CHALLENGE 1:
On the Chuck Berry page, retype the passage starting at "But, equivalent" and ending at "of those qualities.".
CHALLENGE 2:
List the song titles given in the Chuck Berry page's sentence that begins "His singles over the next couple of years".

PAGE TEXT:

**********

Hail, Hail Chuck Berry Oct. 18, 2006:
The man who invented Rock & Roll turns 80.
(New: Oct. 26, 2006.
Video links updated, Mar. 2009)
On this page -- some Chuck Berry notes, plus: -
"Too Much Monkey Business": inspiring Dylan ("Goin' to the pearl hop,
Lookin' at the middle der" ????) -
A few great videos: duckwalking,
Newport Jazz, scrapping with Keith Richards -
Chuck & Me
Chuck's guitar
became the basis of classic rock & roll guitar riffs for many
years. He was the first -- and for a long time -- virtually the
only guitarist to develop this relatively new instrument to this
even newer music.
His guitar
playing was unique and striking enough that
a recent discussion on Charlie Gillett's (BBC) listener forum about
the greatest African guitarists compared Berry to the superb, late
Congolese guitarist Franco. (Scroll down to the item posted
Oct. 9, 9:25am)
But, equivalent
in importance to his guitar and rhythm was his word artistry.
"The first rock poet" is a common description of Chuck, but
that
misses the sense of wonder, joy, literacy and "what-the-hell-this-sounds-right" freedom Berry brought to a
musical era and genre that had little of any of those qualities.
Motorvatin' & the Brown-Eyed Handsome Man His first recording ("Maybellene") in 1955 came out at the
very beginning of the new musical era. Even within the context
of what turned out to a revolution in popular music, it was
clear from the very first line ("As I was motorvatin'
over the hill") that here was a unique voice and sound.
What
other 50's rock & roller could broach, even indirectly, racial &
social issues ("Arrested on charges of unemployment..." from
"Brown Eyed Handsome Man": "brown eyed" being as close as
anyone could come to a racial identification)? Who else could
call out to his girl by "campaign shouting like a southern
diplomat"? ("Nadine"). Heck, who else could be flying on a plane
while "workin' on a steak a la carty"? (From the fabulous,
driving "Promised Land")?
His singles over the next couple of years
generally represented the hip, street-wise Chuck. "You Can't Catch
Me", "Thirty Days", "No Money Down" (Chuck loved cars:
this was his ultimate vehicle), "Too Much
Monkey Business", and "Roll Over Beethoven". They all made the top 10 in the R&B charts,
but after Maybellene, the only one to make the pop charts was
"Beethoven".

**********

RAW DATA:
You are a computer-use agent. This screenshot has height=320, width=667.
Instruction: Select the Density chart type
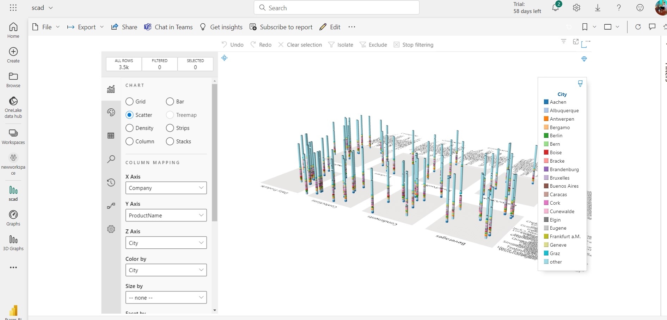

**********

WRITTEN RESPONSE 1:
But, equivalent
in importance to his guitar and rhythm was his word artistry.
"The first rock poet" is a common description of Chuck, but
that
misses the sense of wonder, joy, literacy and "what-the-hell-this-sounds-right" freedom Berry brought to a
musical era and genre that had little of any of those qualities.

WRITTEN RESPONSE 2:
- "You Can't Catch Me"
- "Thirty Days"
- "No Money Down"
- "Too Much Monkey Business"
- "Roll Over Beethoven"